Sieben Fragen an Thomas Habermehl

Das Foto zeigt Kriminalhauptkommissar Thomas Habermehl, den Leiter der Aussenstelle des Weissen Rings e. V. in Mannheim.

Der Arbeitsplatz von Thomas Habermehl befindet sich schräg gegenüber des Mannheimer Schlosses. Doch trotz der schönen Lage sind es nicht die Sonnenseiten des Lebens, mit denen er beruflich zu tun hat. Der Kriminalhauptkommissar hat nämlich ein Büro im Mannheimer Polizeipräsidium in L6. Neben dieser Arbeit leitet Thomas Habermehl ehrenamtlich die Außenstelle des Weissen Rings e. V. für Mannheim. Während sich nach einer Tat die öffentliche Aufmerksamkeit meist auf die Person und die Lebensumstände des Täters fokussiert, kümmert sich der Weisse Ring um die Opfer der Taten.

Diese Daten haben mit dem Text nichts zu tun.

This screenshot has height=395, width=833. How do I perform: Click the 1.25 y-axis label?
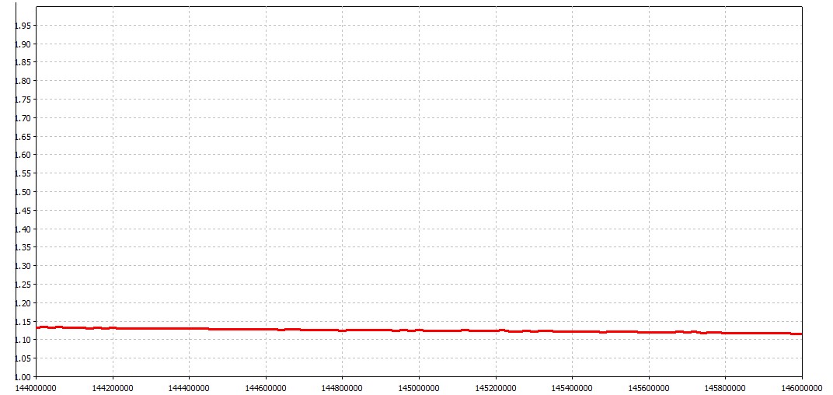tap(24, 285)
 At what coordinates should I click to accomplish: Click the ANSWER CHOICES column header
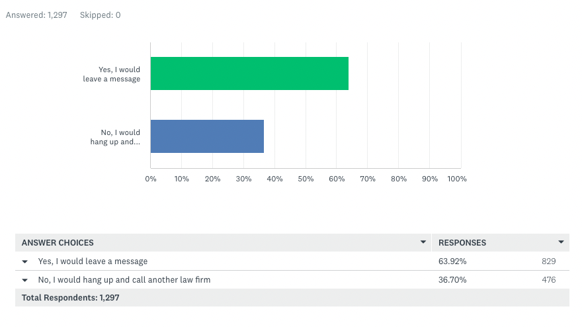tap(58, 243)
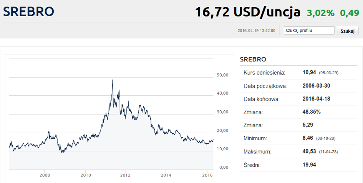The height and width of the screenshot is (183, 363).
Task: Click the 2012 label on chart axis
Action: click(125, 175)
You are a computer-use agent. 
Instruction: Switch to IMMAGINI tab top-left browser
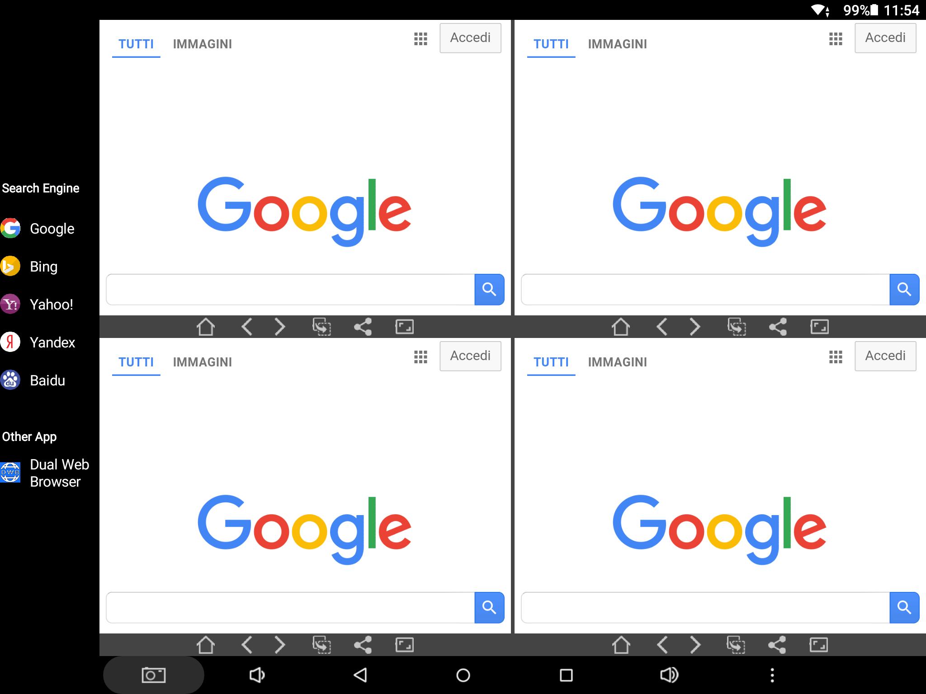tap(201, 44)
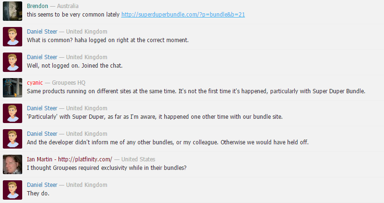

Um Menschen, die oft traumatisiert von dem Erlebten sind und Hilfe brauchen, um wieder in einen Alltag finden zu können, der trotz allem für sie lebenswert ist. Hier setzt das Engagement von Thomas Habermehl und seinen Mithelfern an.

Der Weisse Ring e. V. finanziert sich aus Spenden. Um auf die Arbeit des Vereins aufmerksam zu machen und um etwas in diesen Topf zu füllen, wird am 8. Dezember 2014 eine Benefizlesung von Autorinnen und Autoren des Syndikats, der Autorenvereinigung deutschsprachige Kriminalliteratur, im Polizeipräsidium Mannheim stattfinden.

Für Kriminetz beantwortete Thomas Habermehl sieben Fragen.

Kriminetz: Wer kann sich an Sie wenden? Muss man eine Tat angezeigt haben, damit man sich als Geschädigter an Sie wenden kann?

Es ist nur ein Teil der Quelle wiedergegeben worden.